[2/2] xfs: remove the m_active_trans counter

Message ID	20200519222310.2576434-3-david@fromorbit.com (mailing list archive)
State	Accepted, archived
Headers	show Return-Path: <SRS0=UH25=7B=vger.kernel.org=linux-xfs-owner@kernel.org> From: Dave Chinner <david@fromorbit.com> To: linux-xfs@vger.kernel.org Subject: [PATCH 2/2] xfs: remove the m_active_trans counter Date: Wed, 20 May 2020 08:23:10 +1000 Message-Id: <20200519222310.2576434-3-david@fromorbit.com> In-Reply-To: <20200519222310.2576434-1-david@fromorbit.com> References: <20200519222310.2576434-1-david@fromorbit.com> MIME-Version: 1.0 Content-Transfer-Encoding: 8bit Sender: linux-xfs-owner@vger.kernel.org Precedence: bulk
Series	xfs: improve transaction rate scalability \| expand [0/2,v3] xfs: improve transaction rate scalability [1/2] xfs: separate read-only variables in struct xfs_mount [2/2] xfs: remove the m_active_trans counter

Dave Chinner May 19, 2020, 10:23 p.m. UTC

From: Dave Chinner <dchinner@redhat.com>

It's a global atomic counter, and we are hitting it at a rate of
half a million transactions a second, so it's bouncing the counter
cacheline all over the place on large machines. We don't actually
need it anymore - it used to be required because the VFS freeze code
could not track/prevent filesystem transactions that were running,
but that problem no longer exists.

Hence to remove the counter, we simply have to ensure that nothing
calls xfs_sync_sb() while we are trying to quiesce the filesytem.
That only happens if the log worker is still running when we call
xfs_quiesce_attr(). The log worker is cancelled at the end of
xfs_quiesce_attr() by calling xfs_log_quiesce(), so just call it
early here and then we can remove the counter altogether.

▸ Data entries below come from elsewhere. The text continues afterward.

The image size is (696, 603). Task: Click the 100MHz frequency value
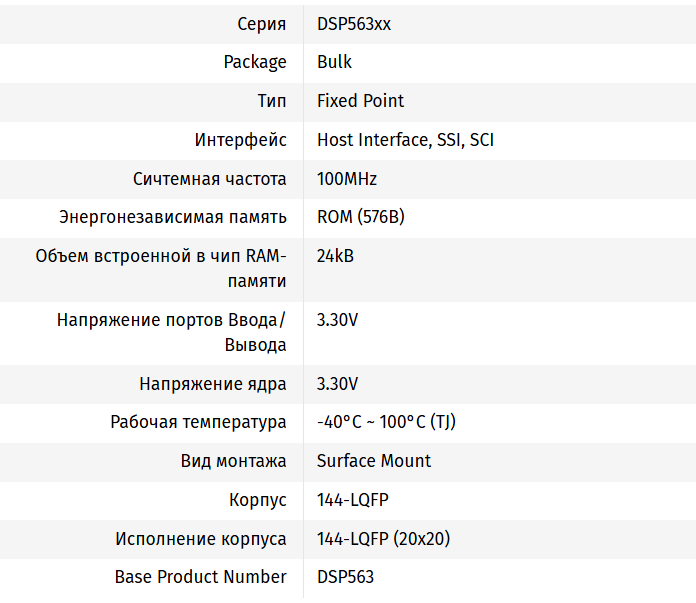point(347,179)
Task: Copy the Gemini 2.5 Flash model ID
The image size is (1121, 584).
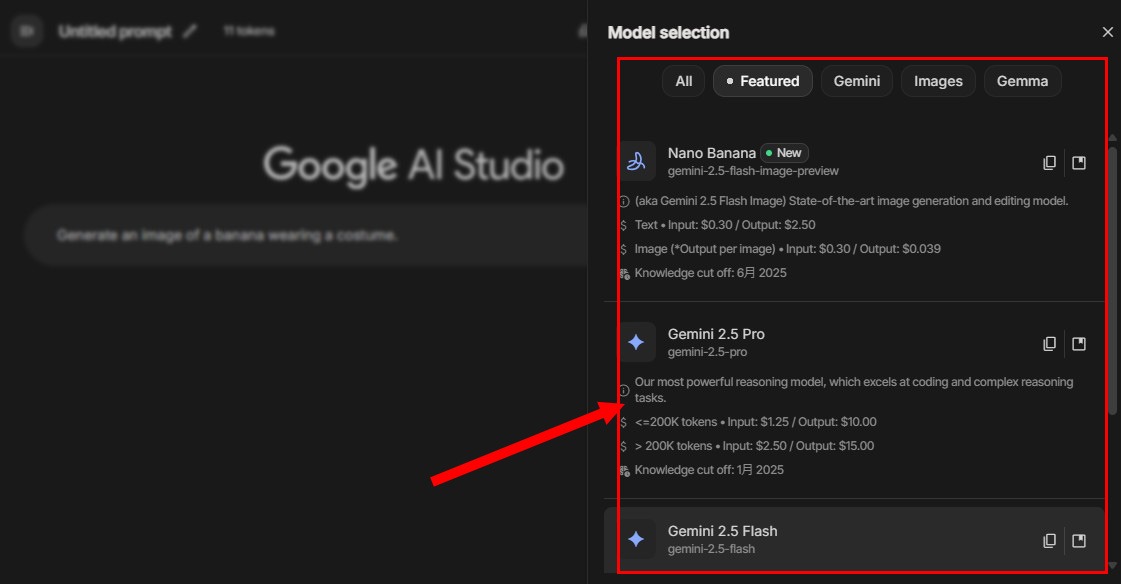Action: coord(1049,541)
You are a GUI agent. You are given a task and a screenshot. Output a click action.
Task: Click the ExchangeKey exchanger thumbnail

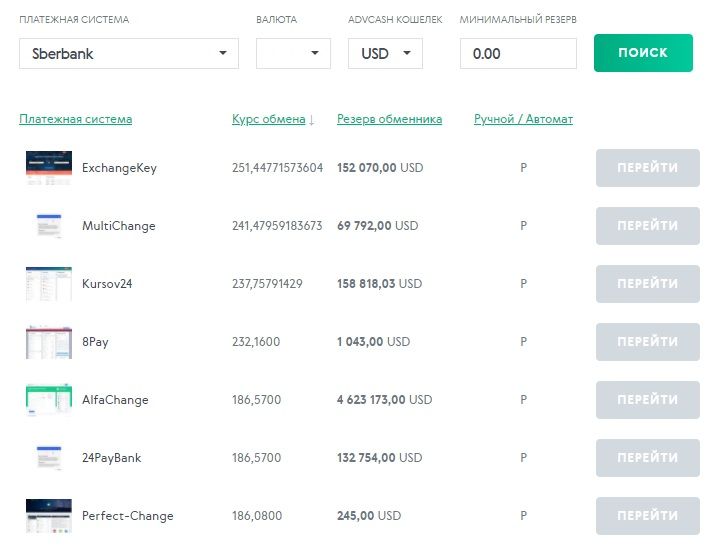[x=48, y=168]
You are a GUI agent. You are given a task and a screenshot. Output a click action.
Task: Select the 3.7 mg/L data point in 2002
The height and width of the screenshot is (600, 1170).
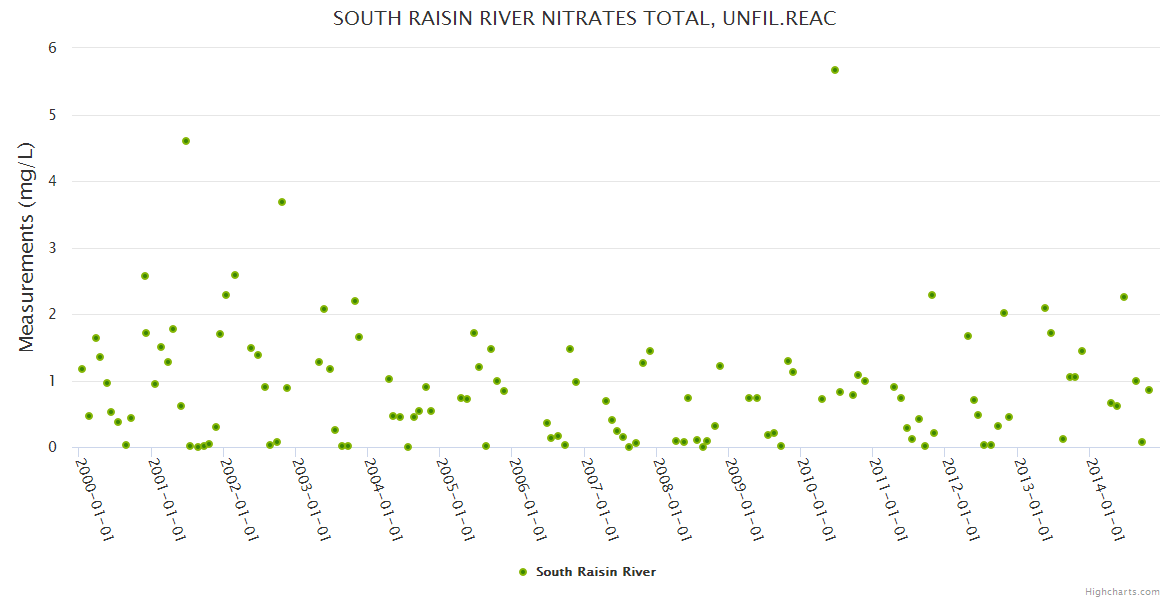tap(282, 202)
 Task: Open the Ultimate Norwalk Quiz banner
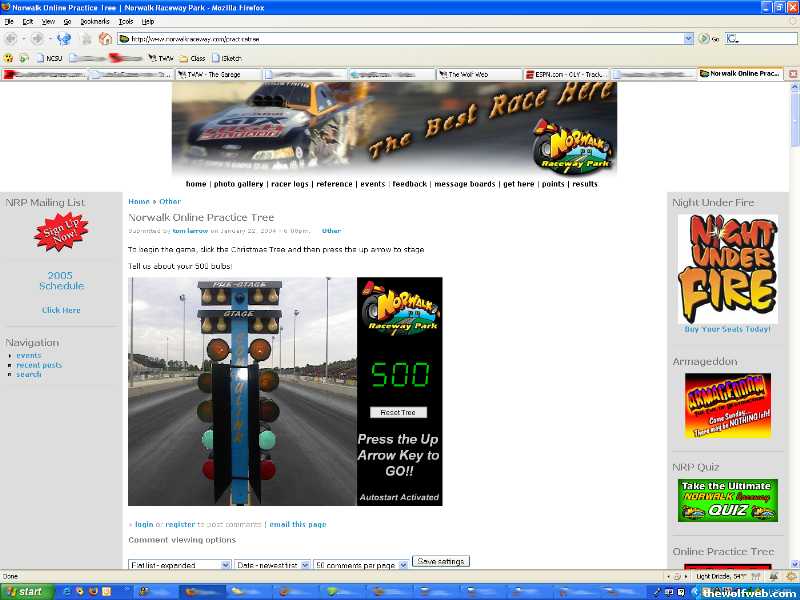pyautogui.click(x=727, y=500)
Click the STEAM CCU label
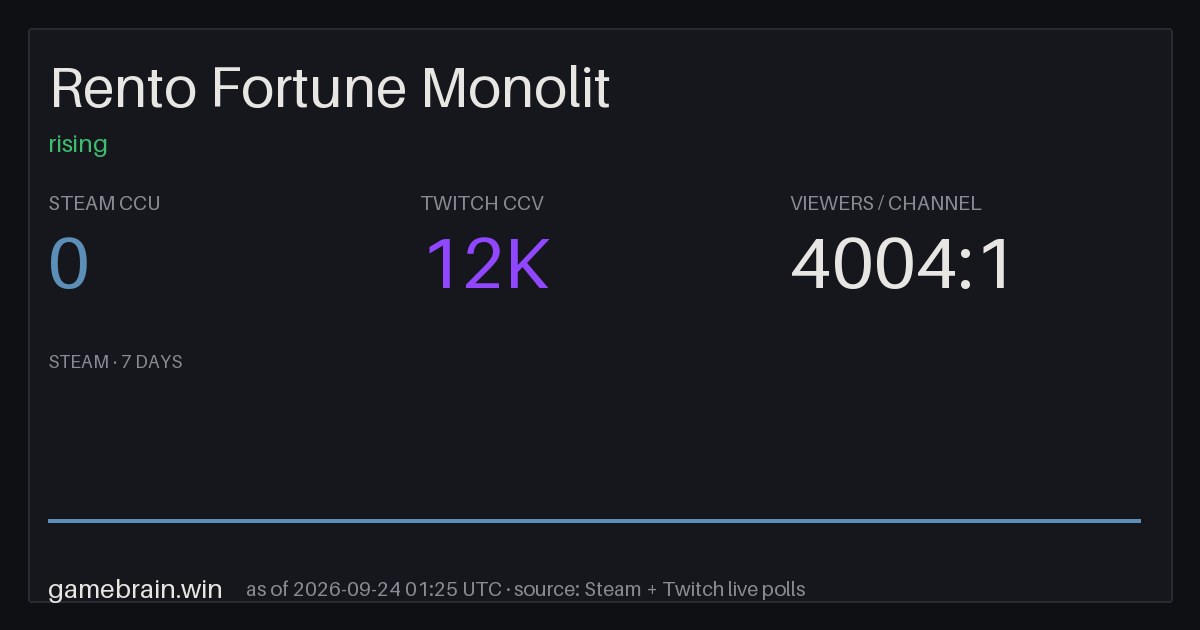Viewport: 1200px width, 630px height. tap(104, 203)
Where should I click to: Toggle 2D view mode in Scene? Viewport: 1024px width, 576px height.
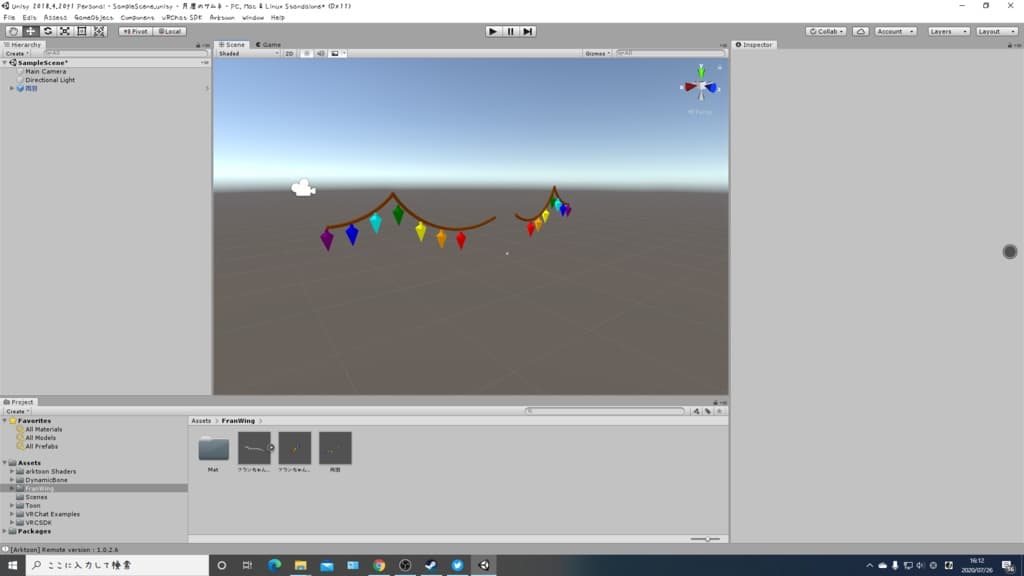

Concurrent create, 50 million inodes, identical 16p/16GB virtual
machines on different physical hosts. Machine A has twice the CPU
cores per socket of machine B:

		unpatched	patched
machine A:	3m16s		2m00s
machine B:	4m04s		4m05s

Create rates:
		unpatched	patched
machine A:	282k+/-31k	468k+/-21k
machine B:	231k+/-8k	233k+/-11k

Concurrent rm of same 50 million inodes:

		unpatched	patched
machine A:	6m42s		2m33s
machine B:	4m47s		4m47s

The transaction rate on the fast machine went from just under
300k/sec to 700k/sec, which indicates just how much of a bottleneck
this atomic counter was.

Signed-off-by: Dave Chinner <dchinner@redhat.com>
---
 fs/xfs/xfs_mount.h |  1 -
 fs/xfs/xfs_super.c | 17 +++++------------
 fs/xfs/xfs_trans.c | 27 +++++++++++----------------
 3 files changed, 16 insertions(+), 29 deletions(-)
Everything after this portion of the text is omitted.